Extracting the information similar to the above from the GC logs across the test period, all that is left to be done is to verify the total duration of the stop-the-world pauses during each minute. In case the total duration of the pauses does not exceed 6,000ms or six seconds in any of these one-minute periods, we have fulfilled our requirement.
Capacity
Capacity requirements put additional constraints on the environment where the throughput and latency goals can be met. These requirements might be expressed either in terms of computing resources or in cold hard cash. The ways in which such requirements can be described can take the following form:
- The system must be deployed on Android devices with less than 512 MB of memory
- The system must be deployed on Amazon EC2 The maximum required instance size must not exceed the configuration c3.xlarge (8 G, 4 cores)
- The monthly invoice from Amazon EC2 for running the system must not exceed $12,000
Thus, capacity has to be taken into account when fulfilling the latency and throughput requirements. With unlimited computing power, any kind of latency and throughput targets could be met, yet in the real world the budget and other constraints have a tendency to set limits on the resources one can use.
Example
Consider the following code snippet in Java:
import java.util.*;
public class Producer implements Runnable {
private static ScheduledExecutorService executorService = Executors.newScheduledThreadPool(2);
private Deque<byte[]> deque;
private int objectSize;
private int queueSize;
public Producer(int objectSize, int ttl) {
this.deque = new ArrayDeque<byte[]>();
this.objectSize = objectSize;
this.queueSize = ttl * 1000;
}
@Override
public void run() {
for (int i = 0; i < 100; i++) {
deque.add(new byte[objectSize]);
if (deque.size() > queueSize)
{
deque.poll();
}
}
}
public static void main(String[] args) throws InterruptedException {
executorService.scheduleAtFixedRate(new Producer(200 * 1024 * 1024 / 1000, 5), 0, 100, TimeUnit.MILLISECONDS);
executorService.scheduleAtFixedRate(new Producer(50 * 1024 * 1024 / 1000, 120), 0, 100, TimeUnit.MILLISECONDS);
TimeUnit.MINUTES.sleep(10);
executorService.shutdownNow();
}
}
The code submits two jobs to run every 100 ms. Each job emulates objects with a specific lifespan: it creates objects, lets them leave for a predetermined amount of time and then forgets about them, allowing GC to reclaim the memory.

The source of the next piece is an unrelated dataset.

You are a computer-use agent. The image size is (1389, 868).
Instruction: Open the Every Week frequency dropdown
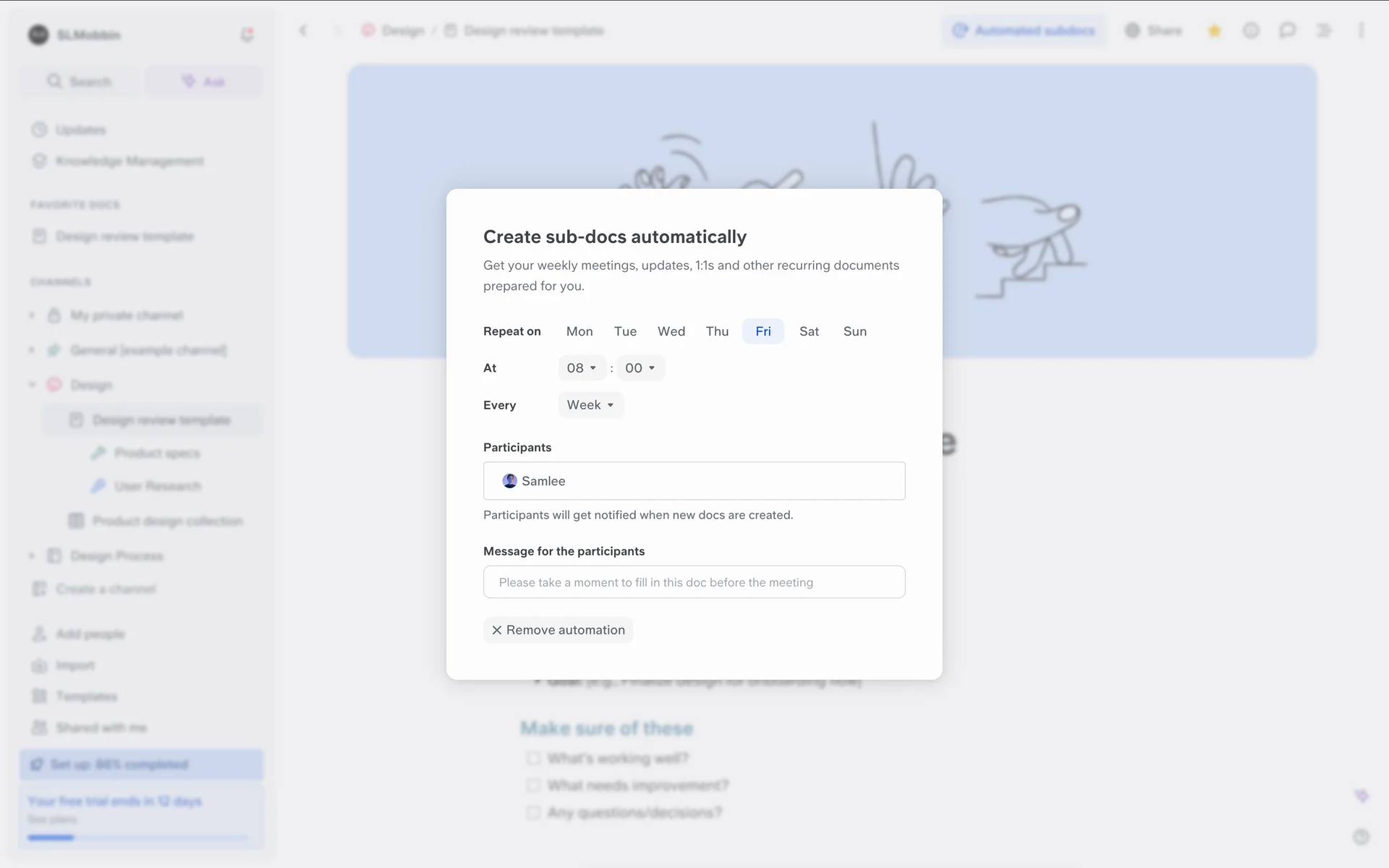pyautogui.click(x=590, y=405)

When running the example with GC logging turned on with the following parameters:
-XX:+PrintGCDetails -XX:+PrintGCDateStamps -XX:+PrintGCTimeStamps
we immediately see the impact of GC in the log files, similarly to the following:
2015-06-04T13:34:16.119-0200:
1 723: GC (Allocation Failure) PSYoungGen:
2 114016K 73191K(234496K) 421540K-421269K(745984K)
3 0.0858176 secs Times: user=0.04 sys=0.06, real=0.09 secs
2015-06-04T13:34:16.738-0200:
1 2.342: GC (Allocation Failure)
2 PSYoungGen: 234462K-93677K(254976K) 582540K-593275K(766464K)
3 0.2357086 secs Times: user=0.11 sys=0.14, real=0.24 secs
2015-06-04T13:34:16.974-0200:
1 2.578: Full GC (Ergonomics)
2 PSYoungGen: 93677K-70109K(254976K)
3 ParOldGen: 499597K-511230K(761856K) 593275K-581339K(1016832K)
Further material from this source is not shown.